_Task details_.
In the listing that follows, how many lines have the word "will" in them? Give only the number.

#### Supplied material ####

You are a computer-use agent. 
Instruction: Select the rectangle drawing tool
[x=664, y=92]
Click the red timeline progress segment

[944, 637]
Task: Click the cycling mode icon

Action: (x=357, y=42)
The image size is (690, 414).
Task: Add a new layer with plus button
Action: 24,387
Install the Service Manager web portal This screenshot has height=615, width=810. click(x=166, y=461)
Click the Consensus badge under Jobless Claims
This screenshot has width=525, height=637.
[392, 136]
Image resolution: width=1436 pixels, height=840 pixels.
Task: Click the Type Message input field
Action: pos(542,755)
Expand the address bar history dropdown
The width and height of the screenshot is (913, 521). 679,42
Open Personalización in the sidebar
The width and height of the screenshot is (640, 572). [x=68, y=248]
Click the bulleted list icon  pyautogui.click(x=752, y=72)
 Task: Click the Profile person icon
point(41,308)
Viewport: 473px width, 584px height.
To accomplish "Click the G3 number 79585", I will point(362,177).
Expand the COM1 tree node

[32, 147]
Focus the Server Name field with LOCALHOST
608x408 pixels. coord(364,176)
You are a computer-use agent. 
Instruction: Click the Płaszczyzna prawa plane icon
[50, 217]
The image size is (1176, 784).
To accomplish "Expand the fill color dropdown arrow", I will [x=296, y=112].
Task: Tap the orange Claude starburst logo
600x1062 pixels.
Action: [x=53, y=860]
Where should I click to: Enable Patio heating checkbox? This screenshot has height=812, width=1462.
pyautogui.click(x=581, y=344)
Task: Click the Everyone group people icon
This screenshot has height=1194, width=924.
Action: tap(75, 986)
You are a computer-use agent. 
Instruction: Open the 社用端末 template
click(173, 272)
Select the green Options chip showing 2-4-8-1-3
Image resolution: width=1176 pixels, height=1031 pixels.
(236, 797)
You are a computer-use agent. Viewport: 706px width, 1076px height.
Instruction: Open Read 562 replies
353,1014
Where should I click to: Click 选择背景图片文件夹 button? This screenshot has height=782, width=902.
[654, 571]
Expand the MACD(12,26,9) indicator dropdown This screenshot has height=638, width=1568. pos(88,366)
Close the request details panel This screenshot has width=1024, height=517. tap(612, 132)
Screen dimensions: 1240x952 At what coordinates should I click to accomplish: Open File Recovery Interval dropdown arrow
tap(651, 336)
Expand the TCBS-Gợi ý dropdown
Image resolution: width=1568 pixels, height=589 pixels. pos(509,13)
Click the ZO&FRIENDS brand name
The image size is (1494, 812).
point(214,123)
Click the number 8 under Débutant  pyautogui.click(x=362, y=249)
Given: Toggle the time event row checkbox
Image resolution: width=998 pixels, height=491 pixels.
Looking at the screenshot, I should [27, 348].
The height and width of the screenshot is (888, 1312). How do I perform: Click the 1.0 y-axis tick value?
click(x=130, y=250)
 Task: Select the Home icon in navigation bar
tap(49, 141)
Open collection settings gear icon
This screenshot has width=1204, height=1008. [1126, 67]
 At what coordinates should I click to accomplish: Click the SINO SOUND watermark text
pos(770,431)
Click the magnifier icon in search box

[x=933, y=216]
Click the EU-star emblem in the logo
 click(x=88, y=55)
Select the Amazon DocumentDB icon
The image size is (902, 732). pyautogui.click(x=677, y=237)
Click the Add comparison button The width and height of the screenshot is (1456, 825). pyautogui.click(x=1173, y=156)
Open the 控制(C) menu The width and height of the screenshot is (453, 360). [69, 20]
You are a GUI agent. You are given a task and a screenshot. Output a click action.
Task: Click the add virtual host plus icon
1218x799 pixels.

####

_Output for this task_.
2